In the six "Safe Sleeping Villages" set up by the city of San Francisco during the pandemic, the cost of maintaining a single tent-camping spot is $5,000 per month, or $61,000 per year — more than it would cost to put each of these people in a market-rate apartment.

The insane costs of running these sleeping "villages," which only have space for a total of 262 tents spread across the six sites, makes one immediately think of the criticisms that are leveled against the Homeless Industrial Complex, as conservative commentators are eager to call it. The revelation of the pricetag for the tent program — $16.1 million for the year — came at a budget committee meeting on Wednesday, as the Chronicle reports, via Abigail Stewart-Kahn, the interim director of the Department of Homelessness and Supportive Housing.

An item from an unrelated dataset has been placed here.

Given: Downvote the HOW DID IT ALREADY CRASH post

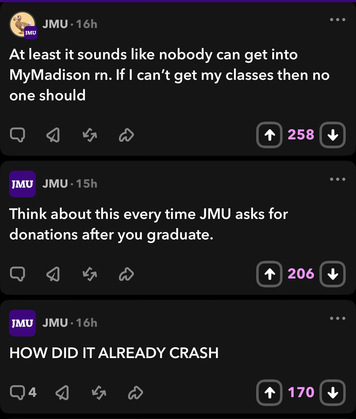Looking at the screenshot, I should click(332, 392).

Apparently, supervisors have been operating under the assumption that this program, like the hotel program for the homeless, would get covered by FEMA reimbursement. It turns out, it will not, though Stewart-Kahn said it does qualify as a group shelter.

The tent program, which has attracted its share of critics since the start of the pandemic, was a quick and dirty response to the need to shutter indoor shelters across the city to prevent COVID outbreaks. But the numbers behind are bound to spark further debate about how the city addresses homelessness, and how inefficient programs like this one are with money.

The cost boils down to $190 per tent per night, which includes 24-hour security, bathrooms, maintenance, and three meals per day. This is cheaper than the per-day cost for the hotel program, but the hotel program is getting 100% federal reimbursement. (Thanks, Biden.)

Also, the Department of Homelessness and Supportive Housing has committed to rehousing everyone as the come out of the hotel rooms — an enormous task, given that there are upwards of 2,000 people currently in the program.

Meanwhile, the tent program is giving temporary shelter to 314 people in 247 tents.

"I understand the motivation to create sleeping space during this COVID-19 crisis,” says Supervisor Ahsha Safaí, speaking to the Chronicle. "But we really need to dive deep to see if this a sustainable model... without any federal reimbursement."

Clearly it's not a sustainable model, even if $16.1 million is a drop in the bucket of the city's current $300 million (and rising) budget for homeless services.

Seriously, though, if a tent is costing more than an apartment would, how is this even still happening?